──────── Source document ────────

The key people involved in this appeal and mandamus action are Neil Mitchell, General Counsel of Velsicol; Bernant Lorant, an attorney in private practice and former employee of Velsicol; Harvey Gold, an employee of Velsicol; and three attorneys of the law firm of Sellers, Conner & Cuneo, Messrs. Robert L. Ackerly, Charles A. O'Connor and Joe G. Hollingsworth. Mitchell, Lorant and the Sellers law firm were jointly involved in the representation of Velsicol in administrative proceedings before the Environmental Protection Agency. Gold has submitted an affidavit to the Environmental Protection Agency which stated in part that "(a)ll relevant reports and advisory committee proceedings have been submitted to the Environmental Protection Agency and its predecessor agencies". A particular focus of the investigation is Gold's affidavit and a legal memorandum prepared by Mitchell and Lorant with assistance of counsel from the Sellers firm. These two documents were filed by Velsicol in 1973 in opposition to the EPA's motion for a discovery subpoena in an administrative proceeding concerning two pesticides. The Government maintains that the representations embodied in those two documents appear to be false because some of the reports on the pesticides reposed in Velsicol's files at the time the legal memorandum and affidavits were filed. After being notified that it, along with several individuals, was under investigation, Velsicol retained Williams, Connolly & Califano (now Williams & Connolly) to represent the corporation in the grand jury investigation. The same firm also represented some of the individual subjects of the investigation, including Mitchell and Lorant. During the early stages of the investigation, government counsel, Assistant United States Attorney Thomas Mulroy, met with Messrs. David Povich and Richard Cooper of the Williams firm. At that meeting, Povich told Mulroy that Velsicol would not assert its attorney-client privilege as to any conversations between Velsicol employees and Mitchell and Lorant. Povich also told the Government that Velsicol would exercise the attorney-client privilege with respect to any communication between Velsicol and its outside counsel, including the Sellers and Williams firms.

From October 1975 to the present, Mitchell and Lorant have appeared before government counsel and the grand jury on a number of occasions and have testified as to numerous communications. Some of these communications have entailed remarks with lawyers from the Sellers firm. Specifically, Mitchell appeared at a sworn deposition in October, 1975, and before the Grand Jury in February 1977, disclosing conversations he had on several subjects with attorneys of the Sellers firm. The Government argues that a waiver evolved out of this program.

──────── Given material ────────

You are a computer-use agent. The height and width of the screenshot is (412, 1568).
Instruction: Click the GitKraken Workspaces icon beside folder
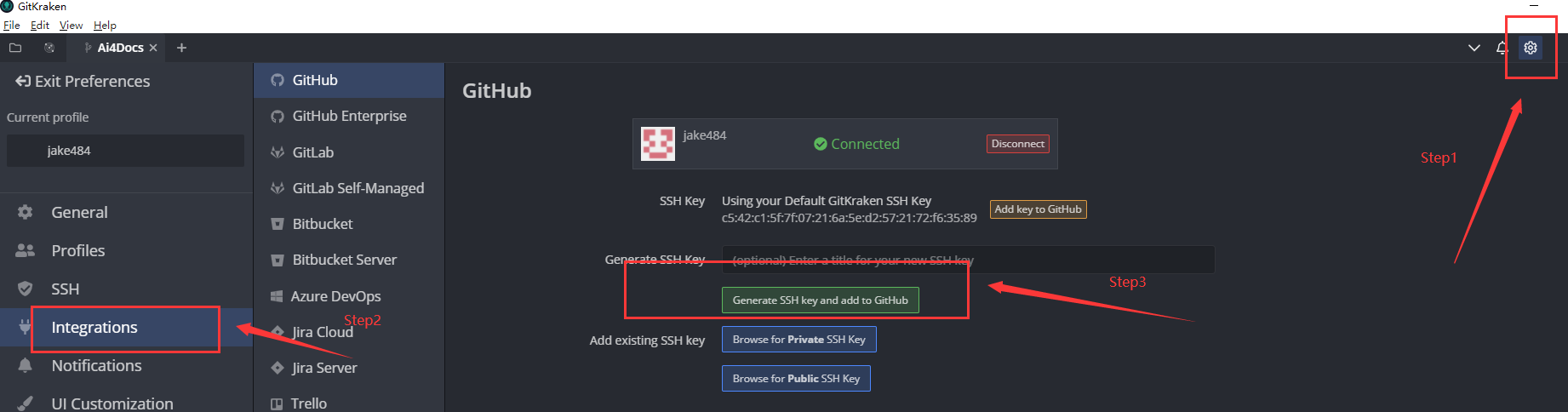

────────

(Problems to solve):
A - Name everyone whom the first sentence of the passage on the Velsicol investigation identifies as a key person in the appeal and mandamus action.
B - Reproduce word for word a section of the passage on the Velsicol investigation: begin at the words "From October 1975" and stop after "of this program.".
C - Write the next part of the passage on the Velsicol grand jury investigation, continuing after its last sentence.
The data here come from a separate source and have no connection to the passage on the Velsicol investigation.

(Responses to the tasks):
A - Neil Mitchell, Bernant Lorant, Harvey Gold, Robert L. Ackerly, Charles A. O'Connor, Joe G. Hollingsworth

B -
From October 1975 to the present, Mitchell and Lorant have appeared before government counsel and the grand jury on a number of occasions and have testified as to numerous communications. Some of these communications have entailed remarks with lawyers from the Sellers firm. Specifically, Mitchell appeared at a sworn deposition in October, 1975, and before the Grand Jury in February 1977, disclosing conversations he had on several subjects with attorneys of the Sellers firm. The Government argues that a waiver evolved out of this program.

C -
On 9 February 1977, grand jury subpoenae were issued directing three attorneys of the Sellers firm to give testimony and produce documents relating to their representation of Velsicol in the on-going EPA proceedings previously mentioned. Velsicol filed a motion to intervene in the grand jury proceeding and motions to quash and for a protective order. Velsicol argued that the subpoena-requested documents and testimony protected against disclosure by the attorney-client privilege and the work product rule.

Mr. Ackerly appeared before the grand jury and refused to answer ten questions propounded by the Government on the grounds that the subject of the inquiries was protected by the attorney-client privilege. A claim was also made that some of the subpoenaed documents were at least in part protected by the work product rule. The Government then brought Mr. Ackerly before the district court on a motion to compel testimony and production of documents. The court continued any hearing on the motions until 21 April 1977. On that date the court granted Velsicol's motion to intervene and the Government's motion to compel Ackerly's testimony. All of Velsicol's remaining motions were denied.

Velsicol promptly filed a Notice of Appeal, claiming possible irreparable injury. Velsicol also filed a Petition for a Writ of Mandamus and/or Prohibition and this court granted the petitioner-appellant an immediate temporary stay on 25 April 1977, and, on 13 May 1977, continued that stay until the final resolution of the appeal and mandamus action.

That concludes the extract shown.